* _Quoted passage_:
::::::::

Police Special Force officers try to stop demonstrators during a protest against rising cost of living in front of President Gotabaya Rajapaksa’s waterfront office in Colombo on March 18, 2022.
PHOTO: Ishara S. Kodikara / AFP
- Sri Lanka’s economic crisis has left people unable to afford necessities such as fuel, food and medicine.
- The protesters are calling for President Gotabaya Rajapaksa to step down.
- Rajapaksa faces the possibility of a no-confidence motion later in the week.
Thousands of supporters of Sri Lanka’s opposition parties rallied in Colombo, the commercial capital, on Sunday as the week-long political and economic crisis showed no signs of abating.
Sri Lanka’s economy has been hit hard by the pandemic and tax cuts by the government of President Gotabaya Rajapaksa.
Dwindling foreign exchange reserves have left the island nation of 22 million struggling to pay for fuel, food and medicine imports and brought thousands onto the streets in daily protests that have occasionally turned violent.
On Sunday, opposition parties ended a week-long march from the central city of Kandy, with thousands of supporters packing Colombo’s Independence Square.
Many carried Sri Lankan flags and wore headbands reading “Gota Go Home,” one of the main rallying cries of the protests.
“Many people are suffering from the cost of fuel and food. There are queues for everything,” said Sunil Shantha, a 58-year-old university professor who said he voted for Rajapaksa in the last presidential election in 2019.
“Gotabaya is a failed president.”
Rajapaksa was hit by mass resignations from his cabinet earlier this month and now faces the prospect of a no-confidence vote in his reformed government later this week.
Both he and his older brother, Prime Minister Mahinda Rajapaksa, have refused to step down, instead calling for a unity government led by the president, an offer the opposition rejects.
“Once again, I invite all political party leaders in (Sri Lanka) to come to a consensus on behalf of the people,” Rajapaksa said in a tweet on Sunday.
“It is my sincere wish to call on people to unite to lead a fight for the people, putting aside political differences.”

::::::::

* _Available data_:

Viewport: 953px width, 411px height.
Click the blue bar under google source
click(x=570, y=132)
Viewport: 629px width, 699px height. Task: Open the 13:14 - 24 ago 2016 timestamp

::::::::

* _Problems to work on_:
a) List every person named in the article on Sri Lanka's economic crisis.
b) In the article on Sri Lanka's economic crisis, from which city did the opposition parties' week-long march begin?

* _Task-by-task results_:
a)
- Gotabaya Rajapaksa
- Ishara S. Kodikara
- Sunil Shantha
- Mahinda Rajapaksa

b) Kandy